TRY IT =>
Starting at the line that contains "Where should I", copy every line through the end of the records below exactly as written, leaving out pictures.

INPUT DATA =>
#####

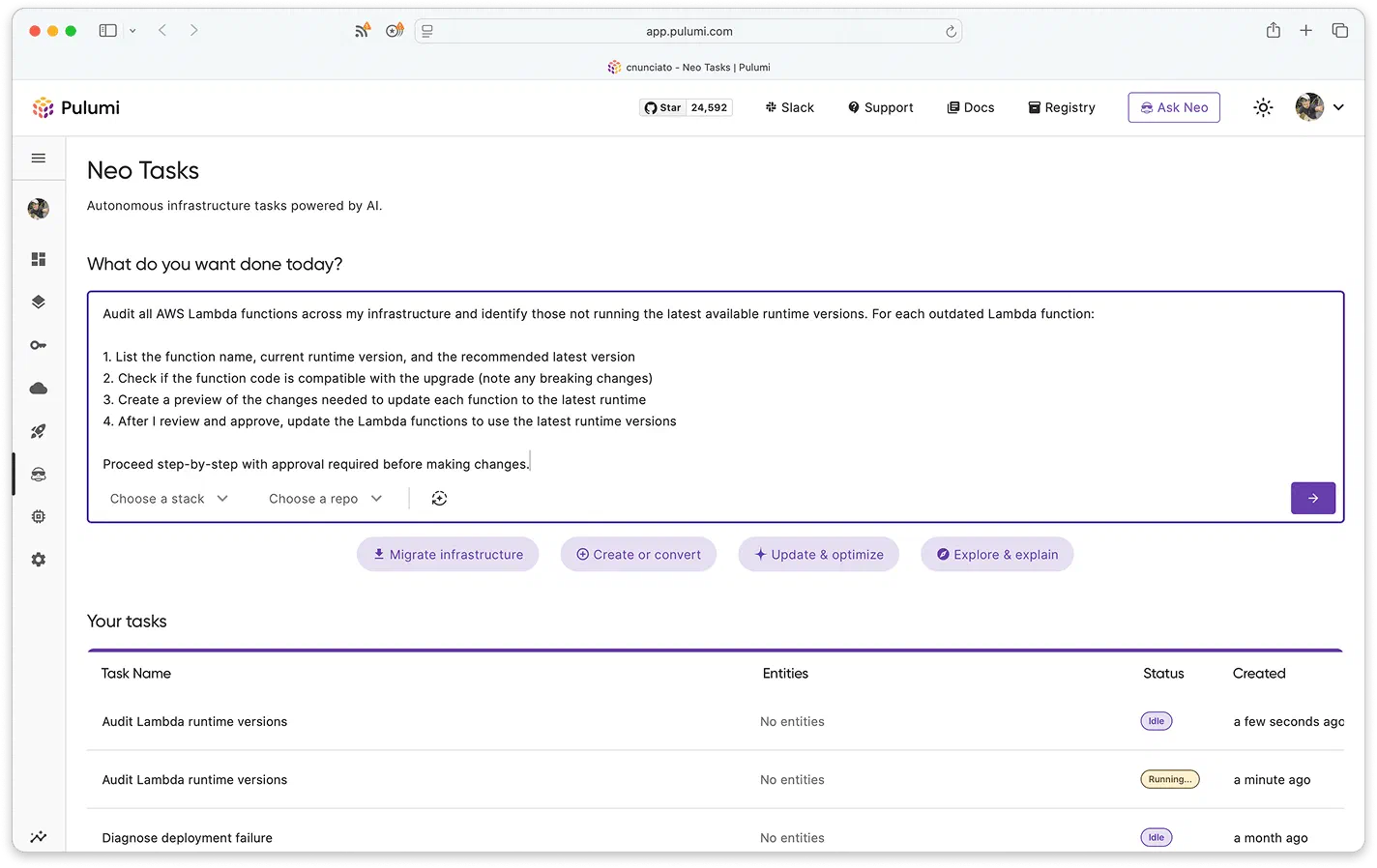Expand the account menu chevron next to avatar
Viewport: 1377px width, 868px height.
click(x=1338, y=107)
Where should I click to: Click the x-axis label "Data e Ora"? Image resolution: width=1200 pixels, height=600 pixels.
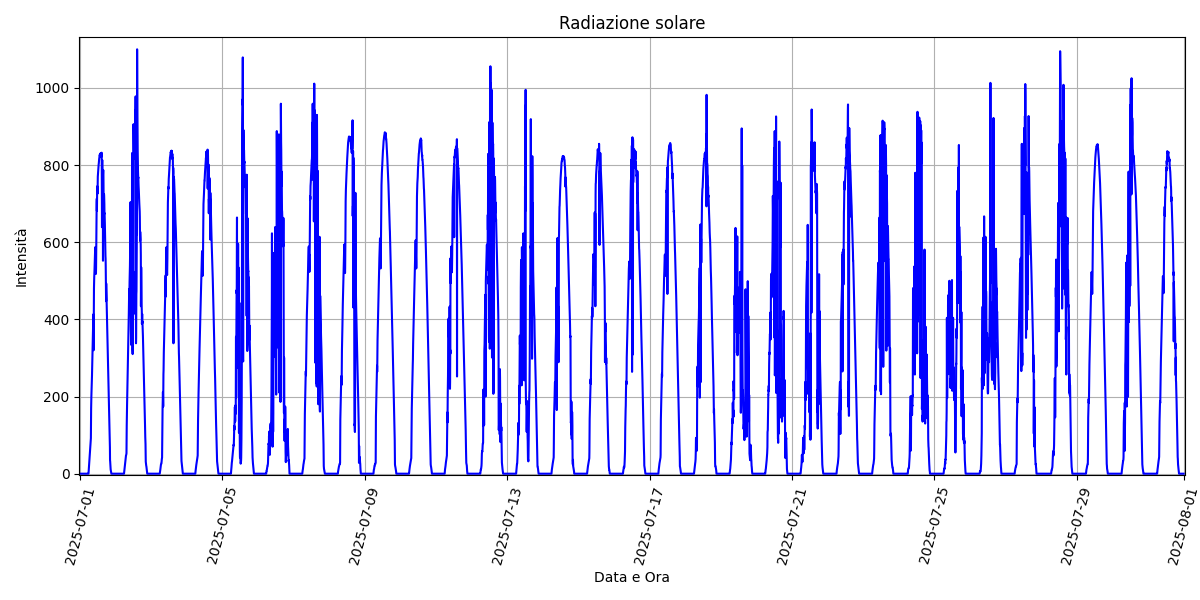(x=631, y=577)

#####

RESULT OF THE TASK =>
Where should I click to: Click the x-axis label "Data e Ora"? Image resolution: width=1200 pixels, height=600 pixels.
(x=631, y=577)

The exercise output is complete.